Enforcement of arbitral awards may be refused on limited grounds, including violation of public policy, non-arbitrability of the subject matter, denial of a party’s opportunity to be heard, or excess of the tribunal’s mandate. For ICSID awards, enforcement may only be refused if the award has been annulled or revised under the ICSID Convention.

Germany does not have dedicated national legislation governing the use of artificial intelligence in dispute resolution. The regulatory framework is instead shaped primarily at the European level. The EU AI Act, which entered into force on 1 August 2024 and will become fully applicable on 2 August 2026, establishes a risk-based regulatory regime encompassing system classification, conformity assessment, transparency obligations, and supervisory oversight. It should be noted, however, that the scope and requirements of the AI Act may be subject to modification through the proposed EU Omnibus Regulation, which could adjust certain obligations before full applicability takes effect.

Additionally, policy and practice are guided by Council of Europe ethical guidelines and joint federal-state declarations on responsible AI use in the judiciary.
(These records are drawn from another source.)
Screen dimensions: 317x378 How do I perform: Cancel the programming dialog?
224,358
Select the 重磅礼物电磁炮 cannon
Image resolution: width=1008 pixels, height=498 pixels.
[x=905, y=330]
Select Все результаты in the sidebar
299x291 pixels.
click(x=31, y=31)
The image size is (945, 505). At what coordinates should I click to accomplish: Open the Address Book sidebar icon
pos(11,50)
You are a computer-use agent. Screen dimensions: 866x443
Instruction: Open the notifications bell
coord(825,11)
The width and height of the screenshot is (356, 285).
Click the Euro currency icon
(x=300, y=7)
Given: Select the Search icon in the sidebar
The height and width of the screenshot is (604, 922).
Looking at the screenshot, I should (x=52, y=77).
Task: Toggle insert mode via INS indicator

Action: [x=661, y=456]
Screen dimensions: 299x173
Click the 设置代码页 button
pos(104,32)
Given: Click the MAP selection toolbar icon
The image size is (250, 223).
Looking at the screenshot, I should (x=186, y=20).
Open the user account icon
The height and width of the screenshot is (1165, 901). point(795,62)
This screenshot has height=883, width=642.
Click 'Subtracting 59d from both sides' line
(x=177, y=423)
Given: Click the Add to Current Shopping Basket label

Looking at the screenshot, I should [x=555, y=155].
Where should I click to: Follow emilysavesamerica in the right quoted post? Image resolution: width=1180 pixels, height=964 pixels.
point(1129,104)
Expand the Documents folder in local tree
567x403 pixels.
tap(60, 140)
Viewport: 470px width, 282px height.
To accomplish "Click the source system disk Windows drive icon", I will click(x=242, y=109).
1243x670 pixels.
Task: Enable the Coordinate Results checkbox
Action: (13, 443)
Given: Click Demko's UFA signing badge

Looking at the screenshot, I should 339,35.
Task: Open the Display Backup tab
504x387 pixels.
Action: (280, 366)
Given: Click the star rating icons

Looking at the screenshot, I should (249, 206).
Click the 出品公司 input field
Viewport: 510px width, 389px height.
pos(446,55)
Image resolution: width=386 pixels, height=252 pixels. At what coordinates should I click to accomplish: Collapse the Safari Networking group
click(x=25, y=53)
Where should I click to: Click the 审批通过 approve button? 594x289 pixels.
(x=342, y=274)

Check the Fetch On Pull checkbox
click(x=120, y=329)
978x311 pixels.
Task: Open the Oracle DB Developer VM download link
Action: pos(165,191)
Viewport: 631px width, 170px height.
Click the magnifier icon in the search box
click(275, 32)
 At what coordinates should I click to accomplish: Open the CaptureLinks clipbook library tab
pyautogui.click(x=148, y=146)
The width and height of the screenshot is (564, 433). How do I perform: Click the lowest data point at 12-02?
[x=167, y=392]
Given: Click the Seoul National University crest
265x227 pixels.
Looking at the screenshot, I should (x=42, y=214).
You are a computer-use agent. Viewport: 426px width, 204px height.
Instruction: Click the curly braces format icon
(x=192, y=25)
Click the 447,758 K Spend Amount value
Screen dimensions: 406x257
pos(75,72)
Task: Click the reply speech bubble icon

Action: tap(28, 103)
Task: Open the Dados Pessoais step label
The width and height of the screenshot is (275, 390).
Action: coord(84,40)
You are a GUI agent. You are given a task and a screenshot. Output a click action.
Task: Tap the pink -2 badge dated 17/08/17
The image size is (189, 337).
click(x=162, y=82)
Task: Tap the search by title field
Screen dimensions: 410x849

Courts and lawyers are bound by the GDPR and professional conduct rules, supplemented by the German Federal Bar Association’s (Bundesrechtsanwaltskammer) dedicated guidance on artificial intelligence in law firms, which provides practical recommendations for the responsible deployment of AI tools in legal practice. Case-related data may not be fed into external AI systems without a legal basis; and lawyers must comply with professional obligations, particularly consent requirements.

The German judiciary has adopted a cautious approach to AI, though it has shown increasing openness in resource-intensive mass proceedings – particularly in air passenger rights, diesel emissions claims, GDPR disputes and online gambling cases. AI is used primarily for data structuring, case categorisation and decision preparation. Key pilot projects include: FRAUKE (Frankfurt Local Court) for analysing written submissions and generating draft judgments; OLGA (Stuttgart Higher Regional Court) for diesel proceedings; and MAKI, a generic system developed in co-operation with the University of Göttingen that can be trained for various types of proceedings and is now deployed across multiple federal states. All systems function exclusively as assistive tools – judicial decision-making remains entirely a human function.

On the level of legal professionals, AI is primarily deployed for legal research, document analysis, and draft preparation. The legal AI market is growing rapidly, with German providers (Beck-Noxtua, Codefy) and international platforms (Harvey, Legora) offering legal-specific services. While general legal tech tools are widespread, and AI-supported applications are becoming increasingly embedded in lawyers’ day-to-day work, more systematic AI use remains constrained by concerns regarding reliability and integration as well as restrictions imposed by data protection and professional services regulation.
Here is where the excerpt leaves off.